SUGGESTIONS FOR PRACTICE REGARDING THE I STATEMENT
Potential Preventable Burden. Approximately 2.5 million persons in the United States have glaucoma, and approximately 1.9% of adults older than 40 years have open-angle glaucoma.4 Most persons with glaucoma have POAG. This condition is defined as optic neuropathy with a visibly open anterior chamber angle (between the iris and the anterior sclera or peripheral cornea) that is associated with progressive death of retinal ganglion cells and axons and visual field loss.1,2,5
The goal of screening programs is to identify and treat POAG before visual impairment develops. The proportion of persons who are currently unidentified and who will develop vision problems as a result of a diagnosis obtained through screening is not known. The natural history of glaucoma is heterogeneous and poorly defined.
In some persons, POAG does not progress or progression is so slow that it never has an important effect on vision. The size of this subgroup is uncertain and may depend on the ethnicity and age of the population and initial findings of ophthalmologic testing. Screening in asymptomatic persons is likely to increase the size of this subgroup. Other patients have more rapid progression, as determined by optic nerve damage, visual field defects, and development of visual impairment.
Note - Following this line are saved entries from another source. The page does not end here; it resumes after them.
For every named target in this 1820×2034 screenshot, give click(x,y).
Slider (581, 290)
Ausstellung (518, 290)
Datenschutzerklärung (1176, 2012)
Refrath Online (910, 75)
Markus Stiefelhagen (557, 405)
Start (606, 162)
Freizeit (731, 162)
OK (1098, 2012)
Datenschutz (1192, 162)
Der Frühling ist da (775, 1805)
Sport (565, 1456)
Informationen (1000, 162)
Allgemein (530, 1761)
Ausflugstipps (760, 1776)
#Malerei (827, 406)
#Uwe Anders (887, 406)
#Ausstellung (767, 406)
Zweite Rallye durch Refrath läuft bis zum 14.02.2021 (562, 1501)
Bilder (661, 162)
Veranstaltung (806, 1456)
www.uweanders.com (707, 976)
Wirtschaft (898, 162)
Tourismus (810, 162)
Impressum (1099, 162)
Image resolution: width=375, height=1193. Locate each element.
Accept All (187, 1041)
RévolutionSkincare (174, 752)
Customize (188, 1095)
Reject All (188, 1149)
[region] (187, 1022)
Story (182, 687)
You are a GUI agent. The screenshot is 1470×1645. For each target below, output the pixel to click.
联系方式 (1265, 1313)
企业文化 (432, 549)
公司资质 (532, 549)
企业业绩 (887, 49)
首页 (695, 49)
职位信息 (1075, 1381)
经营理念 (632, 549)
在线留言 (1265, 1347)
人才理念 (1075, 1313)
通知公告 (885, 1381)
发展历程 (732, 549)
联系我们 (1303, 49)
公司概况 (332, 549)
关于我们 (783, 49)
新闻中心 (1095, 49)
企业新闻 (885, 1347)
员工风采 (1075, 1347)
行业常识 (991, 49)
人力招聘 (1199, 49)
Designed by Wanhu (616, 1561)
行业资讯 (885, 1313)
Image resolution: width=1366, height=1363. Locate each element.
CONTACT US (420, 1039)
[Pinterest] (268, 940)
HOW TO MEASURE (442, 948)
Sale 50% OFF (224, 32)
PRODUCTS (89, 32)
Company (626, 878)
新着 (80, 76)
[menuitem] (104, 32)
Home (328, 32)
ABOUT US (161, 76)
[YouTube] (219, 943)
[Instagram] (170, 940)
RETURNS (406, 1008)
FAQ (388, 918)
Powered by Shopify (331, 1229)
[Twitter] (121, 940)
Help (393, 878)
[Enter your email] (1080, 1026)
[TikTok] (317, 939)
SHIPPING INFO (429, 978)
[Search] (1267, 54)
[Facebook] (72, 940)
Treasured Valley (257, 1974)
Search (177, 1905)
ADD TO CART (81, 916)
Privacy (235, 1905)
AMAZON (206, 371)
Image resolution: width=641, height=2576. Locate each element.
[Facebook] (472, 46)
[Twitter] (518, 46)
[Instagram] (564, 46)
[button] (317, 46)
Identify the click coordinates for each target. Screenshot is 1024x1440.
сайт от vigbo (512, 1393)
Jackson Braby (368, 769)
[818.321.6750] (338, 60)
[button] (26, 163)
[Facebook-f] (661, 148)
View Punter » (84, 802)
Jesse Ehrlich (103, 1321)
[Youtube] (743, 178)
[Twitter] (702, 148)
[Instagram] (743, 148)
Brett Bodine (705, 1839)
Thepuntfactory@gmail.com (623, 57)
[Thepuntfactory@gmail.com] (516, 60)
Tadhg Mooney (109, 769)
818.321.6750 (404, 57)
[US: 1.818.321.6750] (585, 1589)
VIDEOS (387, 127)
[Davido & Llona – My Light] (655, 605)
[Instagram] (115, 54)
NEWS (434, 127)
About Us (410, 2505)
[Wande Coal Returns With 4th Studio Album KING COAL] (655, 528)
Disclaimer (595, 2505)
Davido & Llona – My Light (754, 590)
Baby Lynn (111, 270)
Whether early glaucoma will progress to visual impairment cannot be precisely predicted. Whether the rate of progression of visual field defects remains uniform throughout the course of glaucoma is also not known. Older adults and blacks seem to be at increased risk and have more rapid progression. Persons with a short life expectancy probably have little to gain from glaucoma screening.
Potential Harms. Harms caused by treatment of glaucoma include formation of cataracts and those resulting from surgery and from topical medications. Overdiagnosis and overtreatment are possible because not all persons who are diagnosed with and treated for glaucoma progress to visual impairment; the magnitude of overdiagnosis and overtreatment is unknown.
Costs. The cost of screening varies widely depending on the tests used. Testing with hand-held tonometers and ophthalmoscopes can be done quickly and inexpensively. However, the diagnostic accuracy of these inexpensive tests is not known. According to the National Business Group on Health, the average screening eye examination costs $71.6 Screening with specialized tests for glaucoma and with newer computerized instruments is more expensive.